### Required work
Entries must be copied exactly, with nothing left out.

START Material for this exercise

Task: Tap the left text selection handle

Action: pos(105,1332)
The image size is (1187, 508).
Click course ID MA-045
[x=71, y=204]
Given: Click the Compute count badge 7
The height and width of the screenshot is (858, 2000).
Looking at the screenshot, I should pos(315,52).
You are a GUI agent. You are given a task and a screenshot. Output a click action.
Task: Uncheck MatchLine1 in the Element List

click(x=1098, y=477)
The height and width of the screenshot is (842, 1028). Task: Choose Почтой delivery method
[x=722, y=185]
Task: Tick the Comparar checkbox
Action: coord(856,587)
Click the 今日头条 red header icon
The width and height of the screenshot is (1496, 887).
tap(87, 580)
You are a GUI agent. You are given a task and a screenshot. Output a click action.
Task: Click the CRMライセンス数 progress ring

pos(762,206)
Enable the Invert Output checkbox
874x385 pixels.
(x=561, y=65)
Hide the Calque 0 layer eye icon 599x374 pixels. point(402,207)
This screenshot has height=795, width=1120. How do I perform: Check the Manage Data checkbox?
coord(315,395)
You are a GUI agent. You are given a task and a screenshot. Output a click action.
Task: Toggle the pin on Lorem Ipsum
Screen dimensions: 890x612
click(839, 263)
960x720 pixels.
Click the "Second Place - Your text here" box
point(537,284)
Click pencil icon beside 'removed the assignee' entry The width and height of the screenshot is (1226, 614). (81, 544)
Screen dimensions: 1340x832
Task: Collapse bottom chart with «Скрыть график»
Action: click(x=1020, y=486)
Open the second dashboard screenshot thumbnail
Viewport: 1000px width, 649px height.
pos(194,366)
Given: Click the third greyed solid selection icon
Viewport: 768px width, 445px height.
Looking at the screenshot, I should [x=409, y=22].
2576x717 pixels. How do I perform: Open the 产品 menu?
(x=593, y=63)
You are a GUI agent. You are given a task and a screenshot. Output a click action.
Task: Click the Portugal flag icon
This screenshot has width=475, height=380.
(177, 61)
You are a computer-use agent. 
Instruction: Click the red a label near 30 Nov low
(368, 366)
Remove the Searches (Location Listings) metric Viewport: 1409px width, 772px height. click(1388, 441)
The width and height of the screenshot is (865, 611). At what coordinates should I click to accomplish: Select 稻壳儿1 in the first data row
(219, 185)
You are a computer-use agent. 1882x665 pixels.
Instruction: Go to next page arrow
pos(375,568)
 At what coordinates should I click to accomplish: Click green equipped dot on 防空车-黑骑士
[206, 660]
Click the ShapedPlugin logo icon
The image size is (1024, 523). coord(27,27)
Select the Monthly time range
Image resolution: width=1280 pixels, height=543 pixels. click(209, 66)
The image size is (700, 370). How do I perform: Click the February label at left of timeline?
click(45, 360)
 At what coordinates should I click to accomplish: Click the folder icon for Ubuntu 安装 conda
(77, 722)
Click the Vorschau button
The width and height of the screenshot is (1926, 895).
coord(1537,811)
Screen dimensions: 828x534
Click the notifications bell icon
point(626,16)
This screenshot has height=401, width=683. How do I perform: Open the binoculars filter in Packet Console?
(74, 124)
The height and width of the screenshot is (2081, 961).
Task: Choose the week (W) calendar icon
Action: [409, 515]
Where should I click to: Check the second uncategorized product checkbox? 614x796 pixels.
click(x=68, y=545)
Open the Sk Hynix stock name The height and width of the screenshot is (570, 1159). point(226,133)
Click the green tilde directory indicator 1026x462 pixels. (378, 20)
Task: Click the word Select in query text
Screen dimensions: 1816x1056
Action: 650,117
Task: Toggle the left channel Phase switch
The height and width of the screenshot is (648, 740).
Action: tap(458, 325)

END Material for this exercise

### Result of this task
Task: Tap the left text selection handle

Action: pos(105,1332)
The image size is (1187, 508).
Click course ID MA-045
[x=71, y=204]
Given: Click the Compute count badge 7
The height and width of the screenshot is (858, 2000).
Looking at the screenshot, I should pos(315,52).
You are a GUI agent. You are given a task and a screenshot. Output a click action.
Task: Uncheck MatchLine1 in the Element List

click(x=1098, y=477)
The height and width of the screenshot is (842, 1028). Task: Choose Почтой delivery method
[x=722, y=185]
Task: Tick the Comparar checkbox
Action: coord(856,587)
Click the 今日头条 red header icon
The width and height of the screenshot is (1496, 887).
tap(87, 580)
You are a GUI agent. You are given a task and a screenshot. Output a click action.
Task: Click the CRMライセンス数 progress ring

pos(762,206)
Enable the Invert Output checkbox
874x385 pixels.
(x=561, y=65)
Hide the Calque 0 layer eye icon 599x374 pixels. point(402,207)
This screenshot has height=795, width=1120. How do I perform: Check the Manage Data checkbox?
coord(315,395)
You are a GUI agent. You are given a task and a screenshot. Output a click action.
Task: Toggle the pin on Lorem Ipsum
Screen dimensions: 890x612
click(839, 263)
960x720 pixels.
Click the "Second Place - Your text here" box
point(537,284)
Click pencil icon beside 'removed the assignee' entry The width and height of the screenshot is (1226, 614). (81, 544)
Screen dimensions: 1340x832
Task: Collapse bottom chart with «Скрыть график»
Action: click(x=1020, y=486)
Open the second dashboard screenshot thumbnail
Viewport: 1000px width, 649px height.
pos(194,366)
Given: Click the third greyed solid selection icon
Viewport: 768px width, 445px height.
Looking at the screenshot, I should [x=409, y=22].
2576x717 pixels. How do I perform: Open the 产品 menu?
(x=593, y=63)
You are a GUI agent. You are given a task and a screenshot. Output a click action.
Task: Click the Portugal flag icon
This screenshot has width=475, height=380.
(177, 61)
You are a computer-use agent. 
Instruction: Click the red a label near 30 Nov low
(368, 366)
Remove the Searches (Location Listings) metric Viewport: 1409px width, 772px height. click(1388, 441)
The width and height of the screenshot is (865, 611). At what coordinates should I click to accomplish: Select 稻壳儿1 in the first data row
(219, 185)
You are a computer-use agent. 1882x665 pixels.
Instruction: Go to next page arrow
pos(375,568)
 At what coordinates should I click to accomplish: Click green equipped dot on 防空车-黑骑士
[206, 660]
Click the ShapedPlugin logo icon
The image size is (1024, 523). coord(27,27)
Select the Monthly time range
Image resolution: width=1280 pixels, height=543 pixels. click(209, 66)
The image size is (700, 370). How do I perform: Click the February label at left of timeline?
click(45, 360)
 At what coordinates should I click to accomplish: Click the folder icon for Ubuntu 安装 conda
(77, 722)
Click the Vorschau button
The width and height of the screenshot is (1926, 895).
coord(1537,811)
Screen dimensions: 828x534
Click the notifications bell icon
point(626,16)
This screenshot has height=401, width=683. How do I perform: Open the binoculars filter in Packet Console?
(74, 124)
The height and width of the screenshot is (2081, 961).
Task: Choose the week (W) calendar icon
Action: [409, 515]
Where should I click to: Check the second uncategorized product checkbox? 614x796 pixels.
click(x=68, y=545)
Open the Sk Hynix stock name The height and width of the screenshot is (570, 1159). point(226,133)
Click the green tilde directory indicator 1026x462 pixels. (378, 20)
Task: Click the word Select in query text
Screen dimensions: 1816x1056
Action: 650,117
Task: Toggle the left channel Phase switch
The height and width of the screenshot is (648, 740).
Action: tap(458, 325)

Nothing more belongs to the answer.